======== Supplied entries

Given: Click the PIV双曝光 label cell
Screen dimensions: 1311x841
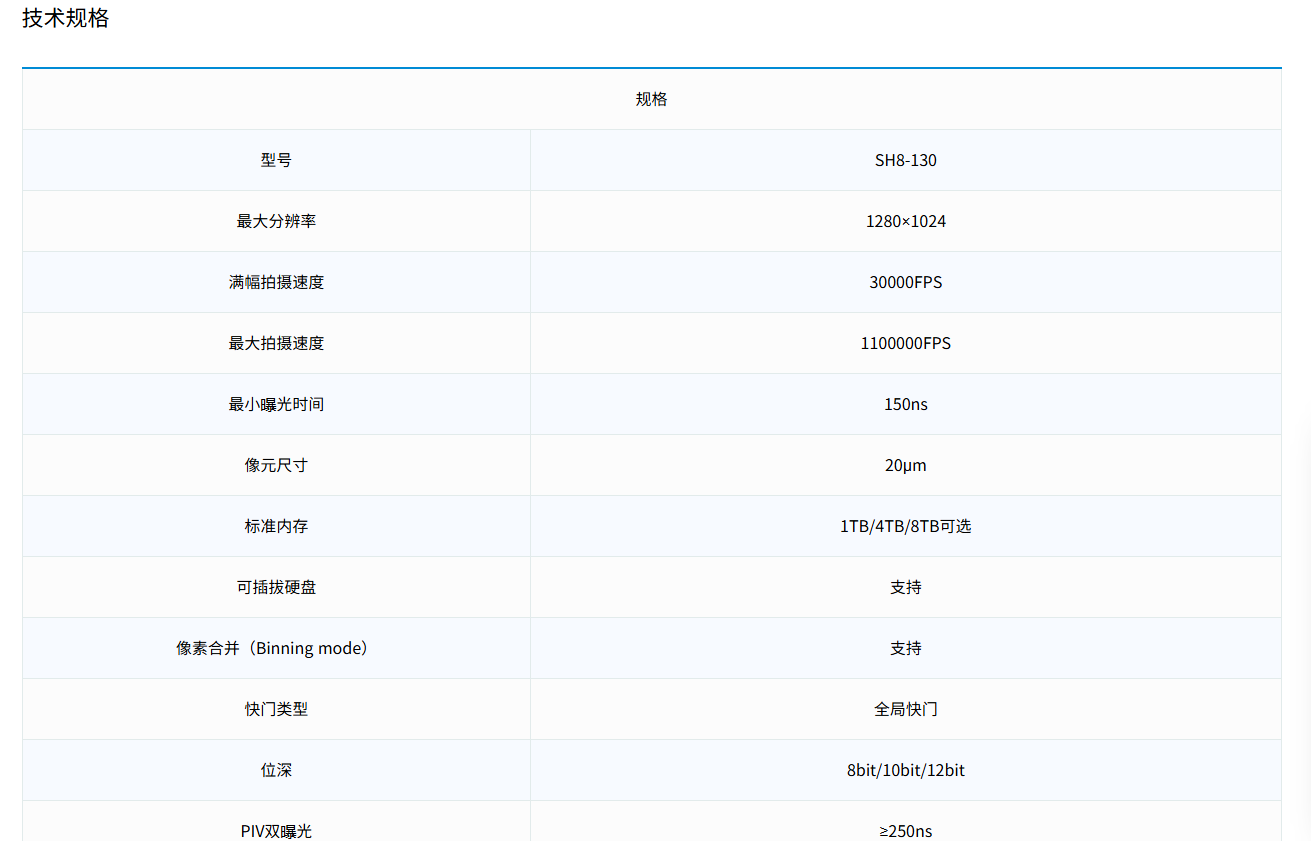Looking at the screenshot, I should pyautogui.click(x=276, y=830).
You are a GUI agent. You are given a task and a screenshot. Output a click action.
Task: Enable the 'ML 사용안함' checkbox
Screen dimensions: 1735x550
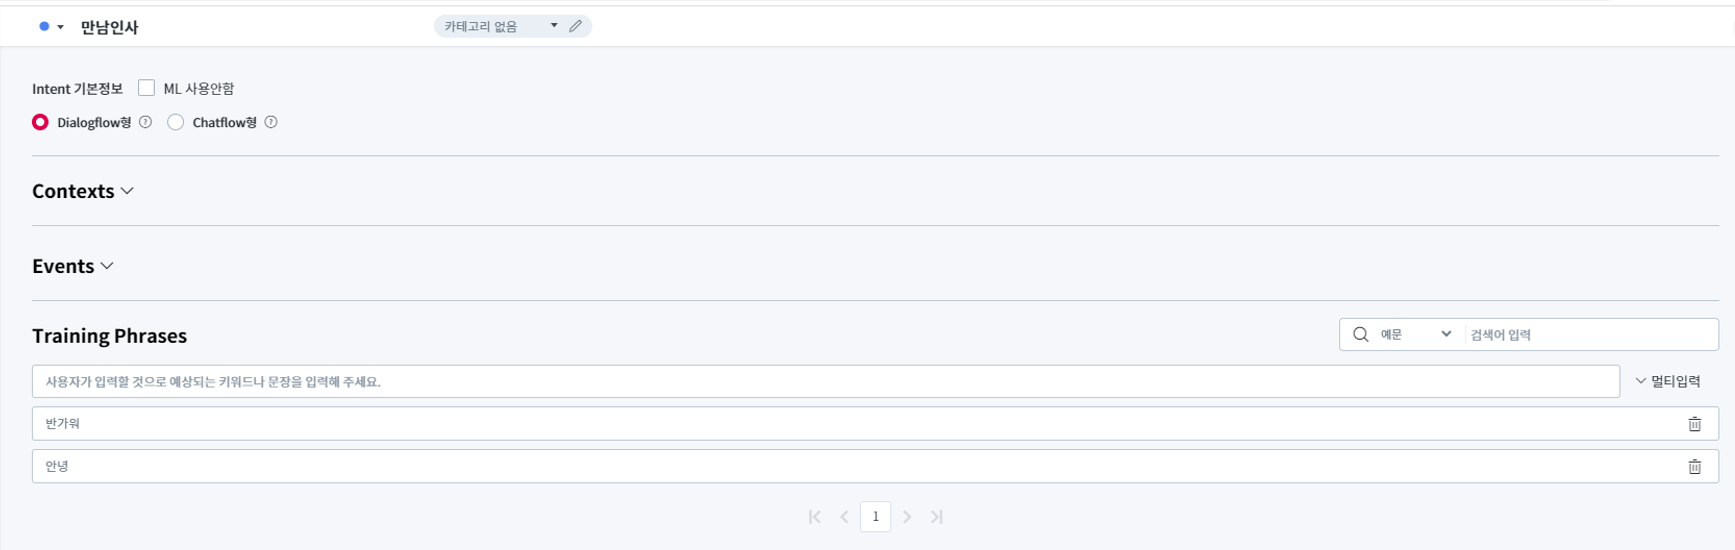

================

» **Description of the task**
Repeat the records above exactly, omitting every picture.

» **Finished exercise**
Given: Click the PIV双曝光 label cell
Screen dimensions: 1311x841
Looking at the screenshot, I should pyautogui.click(x=276, y=830).
You are a GUI agent. You are given a task and a screenshot. Output a click action.
Task: Enable the 'ML 사용안함' checkbox
Screen dimensions: 1735x550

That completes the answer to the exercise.